M. Olivier Rietmann interroge M. le Premier ministre sur l'attribution de la Légion d'honneur qui repose sur des principes clairs et des procédures bien établies.

Pourtant, elle récompense une notion abstraite, hautement subjective, multiforme et toujours fédératrice. Ainsi, selon le code, « la Légion d'honneur est la récompense des mérites éminents acquis au service de la nation soit à titre civil, soit sous les armes ».

Il n'existe pas de définition théorique ou de liste exhaustive de ces mérites éminents, si ce n'est de pouvoir justifier de qualités de services, d'actions ou d'engagements à la fois exigeants et mesurables. C'est donc la mission du conseil de l'ordre de juger, à partir des éléments de carrière qui lui sont donnés et selon la jurisprudence de l'ordre, s'il y a ou non mérites éminents. Ces mérites prennent les formes les plus diverses puisqu'il s'agit à chaque fois d'apprécier l'action d'un être humain, la richesse d'un parcours de vie, un acte de courage ou de générosité, une action en faveur des idéaux nationaux. Chacun est donc évalué à l'intérieur de son champ d'activité.

Il apparaît néanmoins qu'une série de critères communément admis sont pris en compte, étayés par une jurisprudence de deux siècles.

Il en est ainsi du « bénéfice commun » qui repose sur le fait d'avoir œuvré pour le bien de la nation et non en fonction d'un intérêt propre exclusif (création d'emplois, développement de l'éducation, soutien aux personnes défavorisées, innovation technologique, médicale, création artistique, par exemple).

Il en est également ainsi de la « notoriété des mérites » qui repose sur le fait d'avoir été reconnu pour ses mérites, de faire figure de modèle de civisme pour ses concitoyens, de participer au rayonnement de la France à l'étranger (qu'il s'agisse d'interventions militaires, de prouesses sportives ou encore d'une influence économique).

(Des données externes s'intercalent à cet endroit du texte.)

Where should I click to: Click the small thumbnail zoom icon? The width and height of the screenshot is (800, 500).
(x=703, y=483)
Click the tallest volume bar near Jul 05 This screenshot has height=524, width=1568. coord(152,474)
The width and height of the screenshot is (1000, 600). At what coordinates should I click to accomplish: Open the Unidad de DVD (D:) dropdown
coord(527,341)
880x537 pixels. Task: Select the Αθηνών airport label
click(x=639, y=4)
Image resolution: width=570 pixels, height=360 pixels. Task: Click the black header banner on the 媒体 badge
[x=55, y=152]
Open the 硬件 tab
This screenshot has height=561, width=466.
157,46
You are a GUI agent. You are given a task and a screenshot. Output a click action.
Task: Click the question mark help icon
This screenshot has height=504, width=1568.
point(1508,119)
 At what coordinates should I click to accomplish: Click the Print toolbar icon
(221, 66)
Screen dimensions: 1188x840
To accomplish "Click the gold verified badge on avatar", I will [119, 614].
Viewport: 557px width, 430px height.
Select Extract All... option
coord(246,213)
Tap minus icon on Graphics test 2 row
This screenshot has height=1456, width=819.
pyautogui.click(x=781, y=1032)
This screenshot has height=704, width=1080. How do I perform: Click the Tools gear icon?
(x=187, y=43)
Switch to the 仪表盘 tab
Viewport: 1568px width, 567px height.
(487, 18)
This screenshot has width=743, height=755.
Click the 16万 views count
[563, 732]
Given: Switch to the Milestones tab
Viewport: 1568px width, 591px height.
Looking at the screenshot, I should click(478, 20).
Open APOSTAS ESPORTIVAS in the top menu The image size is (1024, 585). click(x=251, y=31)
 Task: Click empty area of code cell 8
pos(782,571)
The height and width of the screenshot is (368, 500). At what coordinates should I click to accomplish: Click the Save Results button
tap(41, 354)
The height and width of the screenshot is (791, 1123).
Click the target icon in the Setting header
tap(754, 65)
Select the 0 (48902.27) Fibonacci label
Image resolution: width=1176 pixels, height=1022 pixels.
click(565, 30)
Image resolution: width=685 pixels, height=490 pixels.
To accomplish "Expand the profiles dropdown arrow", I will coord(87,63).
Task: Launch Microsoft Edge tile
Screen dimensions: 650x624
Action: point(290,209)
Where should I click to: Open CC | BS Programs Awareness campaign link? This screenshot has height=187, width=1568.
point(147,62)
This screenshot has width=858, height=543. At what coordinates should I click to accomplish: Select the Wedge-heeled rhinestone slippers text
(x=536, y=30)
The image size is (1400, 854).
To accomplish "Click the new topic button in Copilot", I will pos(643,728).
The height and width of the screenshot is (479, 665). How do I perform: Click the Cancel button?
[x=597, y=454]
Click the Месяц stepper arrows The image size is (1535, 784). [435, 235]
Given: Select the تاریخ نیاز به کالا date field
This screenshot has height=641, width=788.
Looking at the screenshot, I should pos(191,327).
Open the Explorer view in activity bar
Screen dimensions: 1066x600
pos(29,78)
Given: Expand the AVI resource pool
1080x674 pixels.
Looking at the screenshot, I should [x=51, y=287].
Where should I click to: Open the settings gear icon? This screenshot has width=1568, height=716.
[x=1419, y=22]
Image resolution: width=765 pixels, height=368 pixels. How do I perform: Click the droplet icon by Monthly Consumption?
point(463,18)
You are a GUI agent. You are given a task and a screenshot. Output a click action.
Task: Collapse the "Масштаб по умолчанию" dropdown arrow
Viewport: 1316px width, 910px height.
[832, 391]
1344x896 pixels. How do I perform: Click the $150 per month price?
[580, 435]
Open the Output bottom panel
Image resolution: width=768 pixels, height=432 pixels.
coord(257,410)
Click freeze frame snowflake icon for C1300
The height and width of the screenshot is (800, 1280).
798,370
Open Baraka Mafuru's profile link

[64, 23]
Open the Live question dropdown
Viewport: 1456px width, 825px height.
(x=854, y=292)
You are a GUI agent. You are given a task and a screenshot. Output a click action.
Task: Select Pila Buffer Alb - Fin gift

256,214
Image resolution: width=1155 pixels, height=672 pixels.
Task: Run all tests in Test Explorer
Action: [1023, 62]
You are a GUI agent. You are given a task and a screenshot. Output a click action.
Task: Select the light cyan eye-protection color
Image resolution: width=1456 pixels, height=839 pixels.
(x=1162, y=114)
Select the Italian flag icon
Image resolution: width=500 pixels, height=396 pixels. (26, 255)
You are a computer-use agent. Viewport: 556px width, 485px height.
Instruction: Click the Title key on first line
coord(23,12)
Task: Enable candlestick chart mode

Il le remercie par conséquent de bien vouloir préciser les critères fondant sa proposition d'attribuer, à l'occasion de la promotion du 14 juillet 2019, la Légion d'honneur à l'ancienne présidente et directrice générale de 2016 à avril 2019 d'un groupe industriel qui vient d'annoncer la suppression de plus 1 000 postes dans le Territoire de Belfort.

- page 6139


Réponse du Premier ministre publiée le 09/09/2021

Les modalités de nomination et de promotion dans les ordres nationaux sont fixées par Code de la Légion d'honneur, de la Médaille militaire et de l'ordre national du Mérite. Ainsi, concernant l'attribution de la Légion d'honneur, aux termes de l'article R. 28 de ce code, le Premier ministre et les ministres adressent leurs propositions au grand chancelier deux fois par an pour les promotions civiles du 1er janvier et du 14 juillet. Ces propositions relèvent d'un choix discrétionnaire des membres du Gouvernement. Par ailleurs, sous l'autorité du grand maître des ordres nationaux et conformément à ses instructions, le grand chancelier de la Légion d'honneur, dans le cadre des missions qui lui sont dévolues par le code, dirige les travaux des conseils des ordres, soumet les propositions des ministres déclarées conformes par lesdits conseils et fait préparer les projets de décret portant élévation, promotion et nomination dans les ordres nationaux. Il est utile de préciser que le conseil de l'ordre de la Légion d'honneur procède à une appréciation souveraine des candidatures qui lui sont soumises en matière de décorations, sous réserve que les conditions pour être nommées dans l'ordre soient remplies. Le respect de ces principes permet de préserver le prestige des ordres nationaux.